Earlier this month, Indonesia canceled the purchase of nine F-16 fighter jets from the US and withdrew from participating in a US-led military-education program. Last week, the US took a procedural step toward joining the European Union and Japan in asking the World Trade Organization to rule that Indonesia discriminates against foreign auto makers. And in the background has been mounting criticism in Washington of Indonesia's human-rights record.
Yet the White House, still dogged by the controversy over President Clinton's links to Asian money – and Indonesian money in particular – has been ineffectual in tackling these and other bilateral problems, US diplomats say. Mr. Clinton, vulnerable to charges that he might be repaying political debts to Indonesian supporters, has left the Indonesian debate to Congress, the diplomats contend.
The situation "is the first tangible example of Clinton's scandal hurting our foreign relations," said one US diplomat in Jakarta. "Congress keeps bashing Indonesia, but our White House is powerless or unwilling to do anything to keep things on an even keel."
What is demoralizing to some diplomats in the field is that the canceled F-16 order and the military-training pullout might have been avoided in other years. Attacks on Indonesia for alleged human-rights abuses in East Timor and electoral irregularities aren't new. What is different is that the White House hasn't countered the debate to defend a key foreign-policy interest, the diplomats say.
"Our policy [toward East Asia] is fine, but it is extremely difficult for the administration to take the lead" in implementing it, said a State Department official who focuses on Asia.

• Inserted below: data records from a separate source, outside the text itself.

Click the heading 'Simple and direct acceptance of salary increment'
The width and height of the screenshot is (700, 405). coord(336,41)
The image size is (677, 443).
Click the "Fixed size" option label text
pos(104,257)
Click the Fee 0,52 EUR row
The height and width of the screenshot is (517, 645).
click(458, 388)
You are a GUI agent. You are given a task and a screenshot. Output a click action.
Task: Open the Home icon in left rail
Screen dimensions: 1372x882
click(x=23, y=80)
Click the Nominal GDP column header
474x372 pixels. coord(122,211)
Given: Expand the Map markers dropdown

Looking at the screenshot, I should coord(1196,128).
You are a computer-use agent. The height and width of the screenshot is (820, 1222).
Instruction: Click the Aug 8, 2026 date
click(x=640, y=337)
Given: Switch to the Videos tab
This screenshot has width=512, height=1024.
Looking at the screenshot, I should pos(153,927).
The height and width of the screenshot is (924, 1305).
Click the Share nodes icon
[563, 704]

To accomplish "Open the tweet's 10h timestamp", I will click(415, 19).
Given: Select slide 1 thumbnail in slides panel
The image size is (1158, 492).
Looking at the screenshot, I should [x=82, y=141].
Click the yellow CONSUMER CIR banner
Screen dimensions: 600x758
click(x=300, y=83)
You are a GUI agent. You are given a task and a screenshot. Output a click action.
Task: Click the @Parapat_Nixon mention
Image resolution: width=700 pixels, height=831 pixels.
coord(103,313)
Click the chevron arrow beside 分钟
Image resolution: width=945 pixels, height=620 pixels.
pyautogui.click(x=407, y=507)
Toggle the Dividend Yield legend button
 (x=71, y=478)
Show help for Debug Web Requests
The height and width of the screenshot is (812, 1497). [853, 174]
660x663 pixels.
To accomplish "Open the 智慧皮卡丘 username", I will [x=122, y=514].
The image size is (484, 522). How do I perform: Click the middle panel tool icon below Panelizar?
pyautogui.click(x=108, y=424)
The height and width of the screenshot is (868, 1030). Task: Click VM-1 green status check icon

According to Indonesia's foreign minister, Ali Alatas, President Suharto sent Mr. Clinton a letter early this month complaining of "wholly unjustified criticisms in the US Congress against Indonesia" for its human-rights record. That criticism, wrote the Indonesian president, was why he was canceling the F-16 order and pulling out of the military-education program. Mr. Alatas said that by removing those two issues from Congress's plate, the relationship could move forward "based on mutual respect, mutual benefit and noninterference in each other's affairs." On Monday, Mr. Suharto said industrialized countries use issues such as human rights as a pretext to protect their own economic and political interests. He blasted Congress, in particular, saying American lawmakers "manipulate human rights, democratization and labor problems for their own interests." Indonesia, he said, had to fight back by proving that it implements human rights "according to our understanding and concept of it."
Some US diplomats fear a further deterioration of relations. Of particular concern to Indonesian and US business executives is that Congress might try to focus on Indonesia's trade privileges with the US, which are valued at around $700 million a year.
If Congress, led by Rep. Patrick Kennedy (D., R.I.), attempts to restrict Indonesia's trade privileges, many US corporations could be hurt – and they may try to fill the vacuum created by the White House. Over the past two years, Jakarta has approved some $3.5 billion of new US investments. Big US energy companies, including Exxon Corp., Atlantic Richfield Co. and Caltex Petroleum Corp. (a joint venture between Texaco Inc. and Chevron Inc.), have major interests in Indonesia.